GG: That's the way it goes. As soon as I'm done with an album I start working on new material. Now it's a fun period for me just because I have five albums, and I feel like the last three are the ones that people are really familiar with. There's no final point with any of the material, so there are certain bits and pieces and elements I use on Night Ripper from 2006 that might blend really well with stuff on the new album, or any combination of that. Now it's exciting [to] work on new material for these upcoming shows and blend new things from all the albums, and reference points from Feed the Animals to Night Ripper to the new one and do reinterpretations of a lot of that material.
Simultaneously, I'm always working on new material. A lot of fans who have come out to multiple shows and [have] seen me throughout the year were almost familiar with what this album would sound like to a degree. There are certain things that I played at almost every show over the past year, like the beginning bit with Ludacris and Black Sabbath. For fans that have seen me multiple times in the past year, I'm sure they were familiar with that part. There are certain things that just become staples in the show, things that I play every night, and that's definitely the material that will make it onto the next release.

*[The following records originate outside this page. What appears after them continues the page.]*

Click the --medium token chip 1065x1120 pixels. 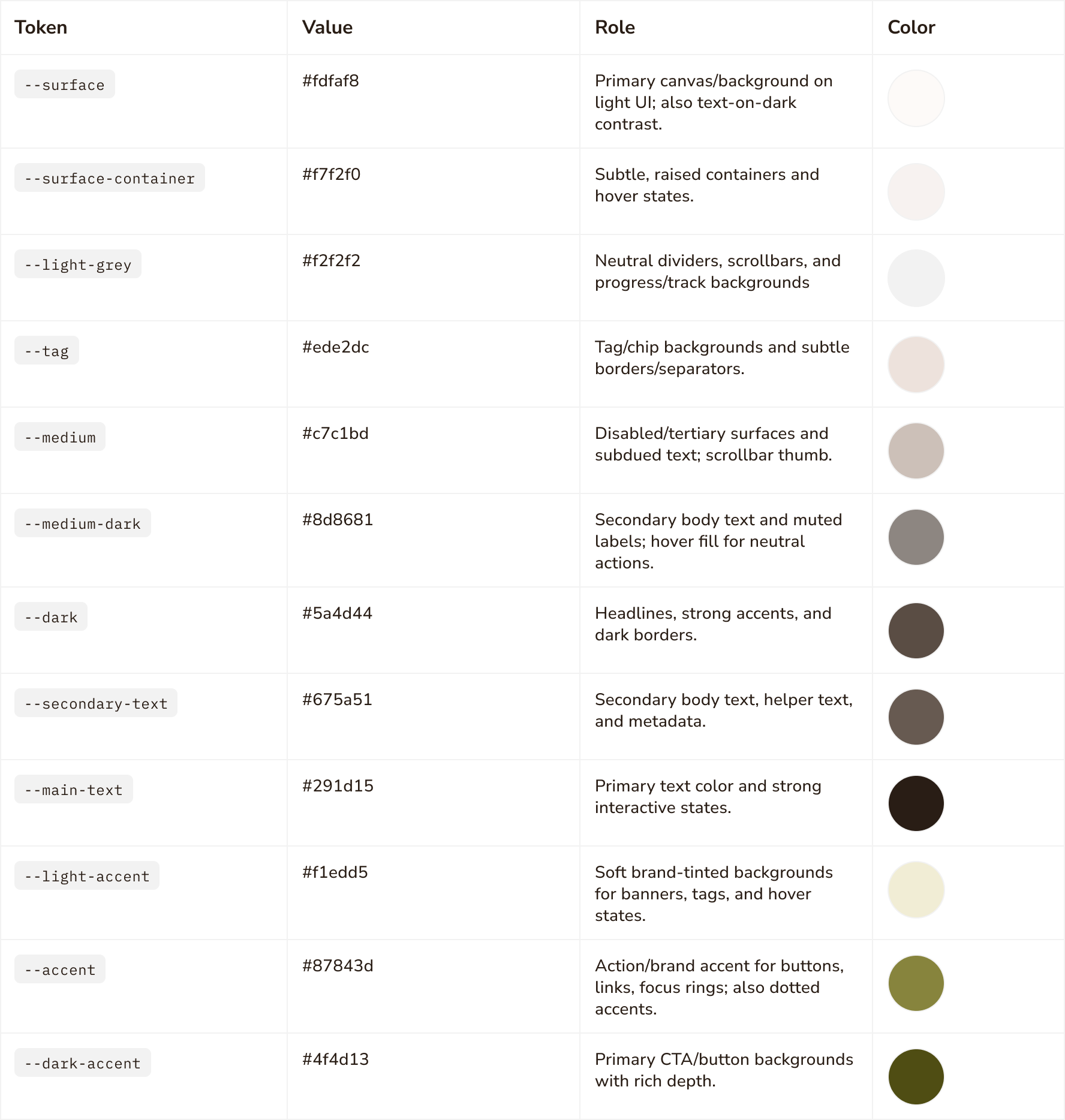click(x=60, y=437)

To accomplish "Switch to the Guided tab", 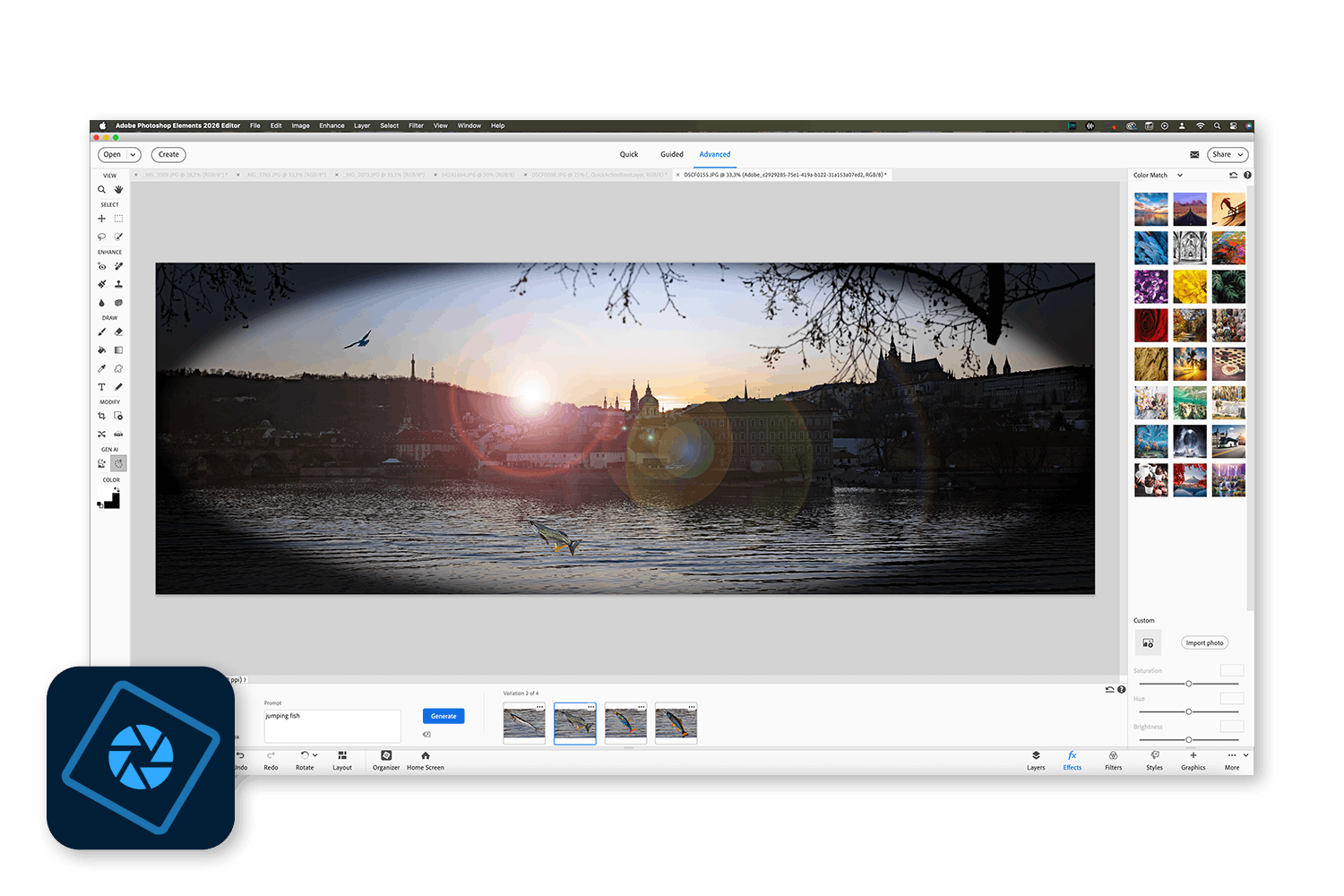I will [x=672, y=155].
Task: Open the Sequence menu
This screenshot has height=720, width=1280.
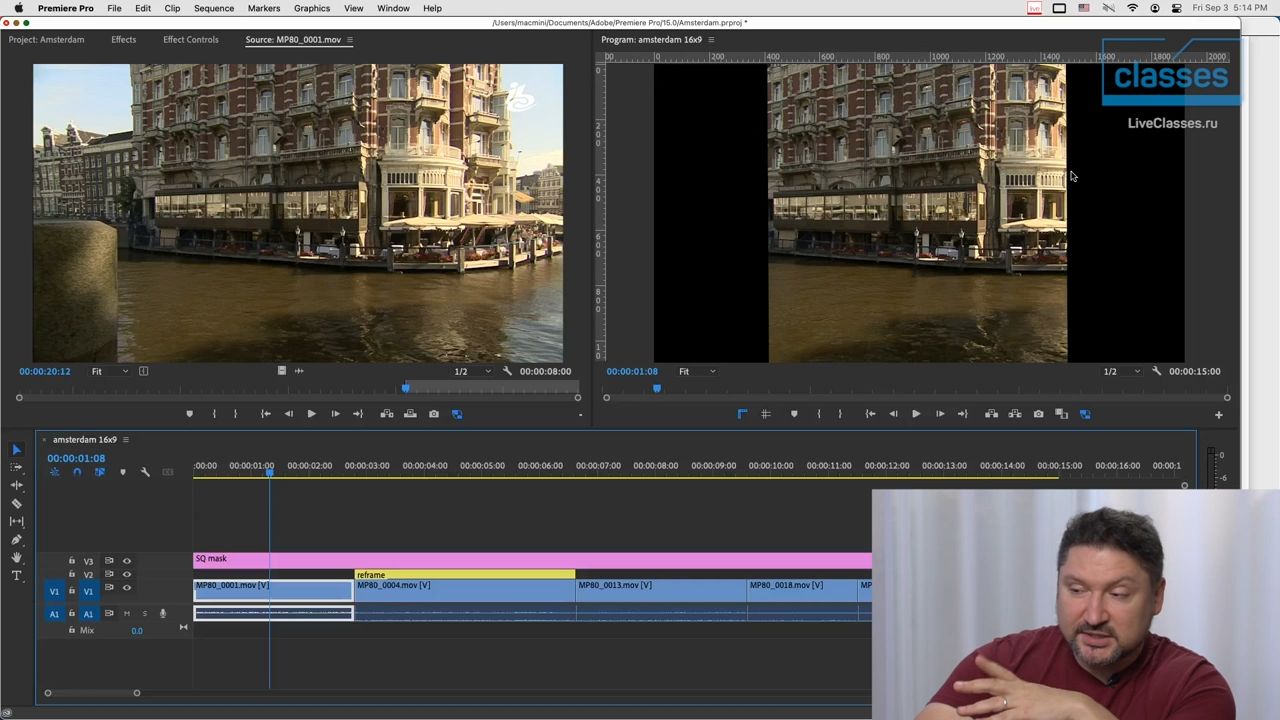Action: pyautogui.click(x=213, y=8)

UOTS: What sets you apart from other artists that do mashups?
GG: Everyone just tries to have their own style. It's important to be creative and innovative with what you're doing. Mashups and sampling have been around for a while, and on my album Night Ripper I really kind of fine-tuned a specific sound that referenced many other artists and many other things that came before, all while trying to carve my own sound out of that. With that album, I had a very distinctive sound that people kind of took to, and I'm hoping it's to the point where it has its own identity and you can hear one of my releases and say, "That's a Girl Talk song. That definitely sounds like Girl Talk." From there, I didn't want to abandon that sound, but I didn't want to try and recreate it.
So over the past four years, I've tried to make it grow without necessarily trying to cram in more samples. At this point, there have been a handful of artists that have tried to replicate that sound, which can be interesting. But I think for someone to take notice of any artist, you have to be doing something different. Out of all remix artists, mashup artists, bands, rap acts, whatever, there are a million versions of everything. As soon as Jay-Z comes out with a song, there are going to be a hundred versions of underground rap songs that sound like that song. But in order to really rise to the top, you have to carve your own sound and do something special and unique. That's something I've always tried to do. For the fan base, they've noticed that and they've taken to the sound I've tried to create for myself.